Alors que la plupart des pays européens étaient plongés dans une cure de rigueur forcée survenue à la suite de la crise de la dette dans la zone euro, la Belgique faisait alors figure de résistant. Pour autant, le retour à la réalité ne fut que plus douloureux. Et ce, pour rattraper le retard. En novembre 2011, le pays se dotait finalement d'un budget d'austérité pour 2012. Afin de faire repasser son déficit sous la barre des 3%, comme l'exige l'Union européenne, un effort historique de 11,3 milliards était demandé.

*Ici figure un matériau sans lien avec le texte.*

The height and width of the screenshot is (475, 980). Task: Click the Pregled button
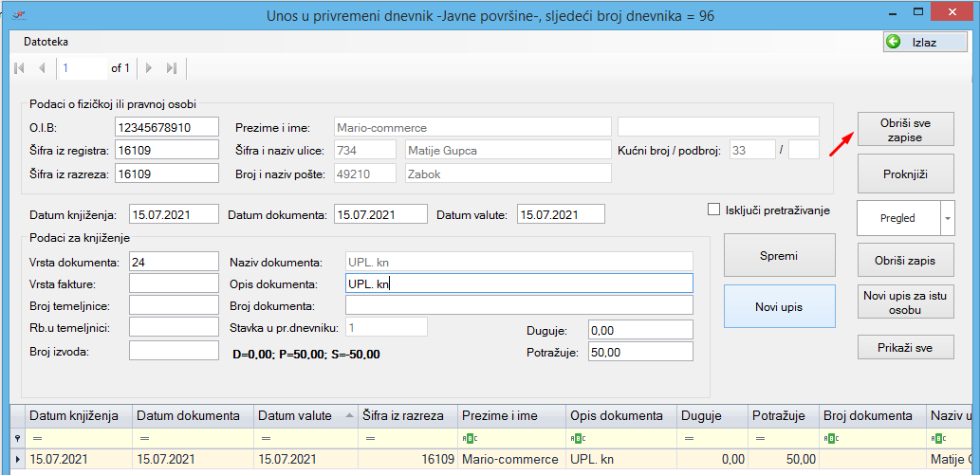click(897, 218)
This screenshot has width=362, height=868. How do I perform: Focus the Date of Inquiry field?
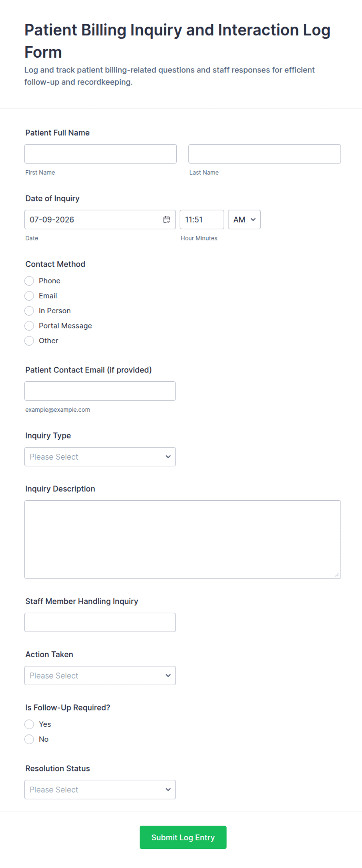pos(100,220)
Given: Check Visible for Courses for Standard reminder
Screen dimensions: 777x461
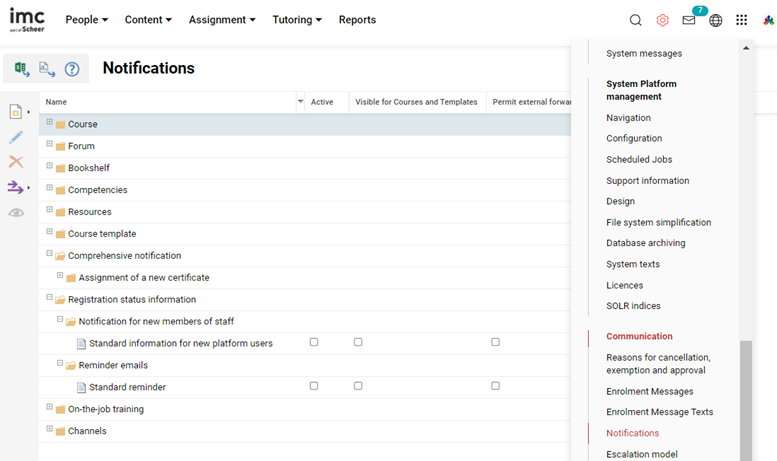Looking at the screenshot, I should (x=358, y=386).
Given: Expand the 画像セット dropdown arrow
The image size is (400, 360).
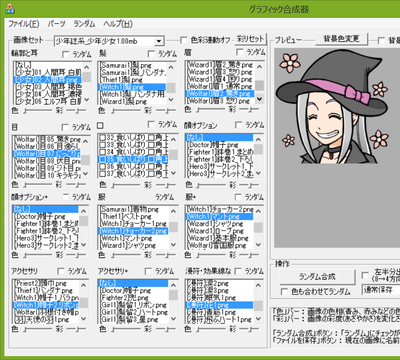Looking at the screenshot, I should pyautogui.click(x=159, y=41).
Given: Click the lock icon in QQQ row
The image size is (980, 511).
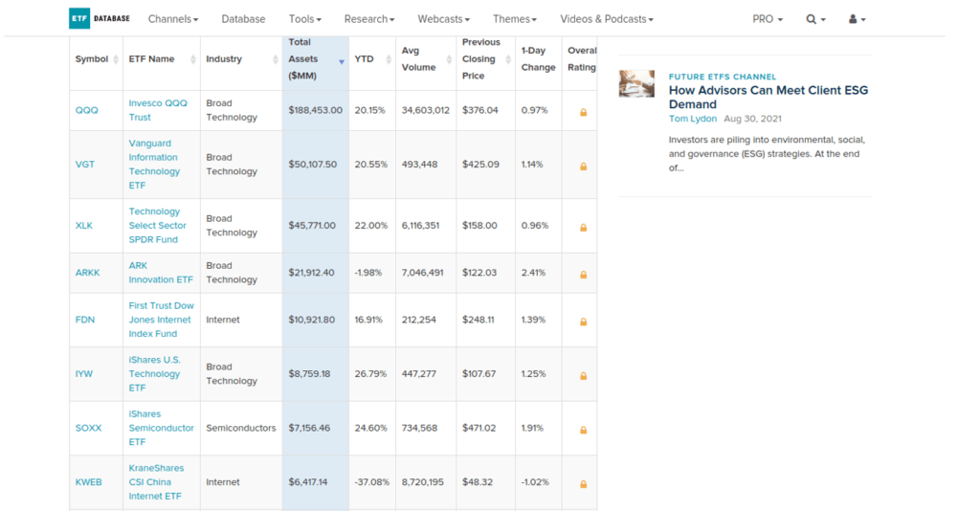Looking at the screenshot, I should (583, 112).
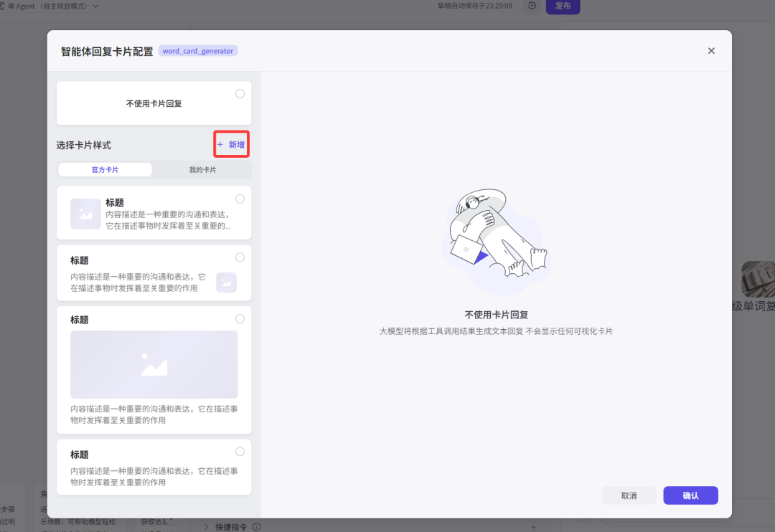775x532 pixels.
Task: Click the small purple image icon in second card style
Action: tap(226, 282)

Ainsi, en 2012, l'État réduisait ses dépenses dans tous les domaines: les entreprises publiques telles que les chemins de fer et la poste, ainsi que les secteurs de la santé, de la défense et de la coopération, ont vu leurs budgets revus à la baisse. Bien que l'âge de départ à la retraite demeurait à 65 ans, les conditions pour accéder à la préretraite étaient durcies. Enfin, la durée du versement des allocations chômage, jusqu'ici illimitée dans le temps, se voyait encadrée.
États-Unis, des shutdowns qui coûtent cher
L'expression a été utilisée par plusieurs ministres français pour jouer les Cassandre en cas de censure du gouvernement. Aux États-Unis, le "shutdown" intervient lorsque le Congrès ne parvient pas à adopter un budget. Il s'agit alors d'un blocage administratif et politique qui consiste en une paralysie partielle des administrations. En clair, une partie du personnel de la fonction publique, jugée non-essentielle, est mise à l'arrêt (environ 800.000 fonctionnaires), le paiement des fonctionnaires est différé, certaines aides sont suspendues... Ce qui provoque d'importantes conséquences économiques.
Durant la dernière décennie, deux shutdown ont marqué les esprits, celui de 2013 et de 2018. Le premier, d'une durée de 16 jours, a amputé le PIB américain de 0,6% au quatrième trimestre, selon l'agence de notation Standard and Poor's.
Le second, est devenu le plus long shutdown de l'histoire des États-Unis, avec une durée d'un mois et trois jours. L'objet du litige: 5,7 milliards de dollars pour la création d'un mur anti-migrants à la frontière avec le Mexique réclamé par l'administration républicaine. Le président Donald Trump avait finalement cédé pour sortir de l'impasse budgétaire. Le coût de cette paralysie est estimé à environ 11 milliards de dollars par le Congressional Budget Office. Soit un montant près de deux fois supérieur à celui demandé pour la création du mur.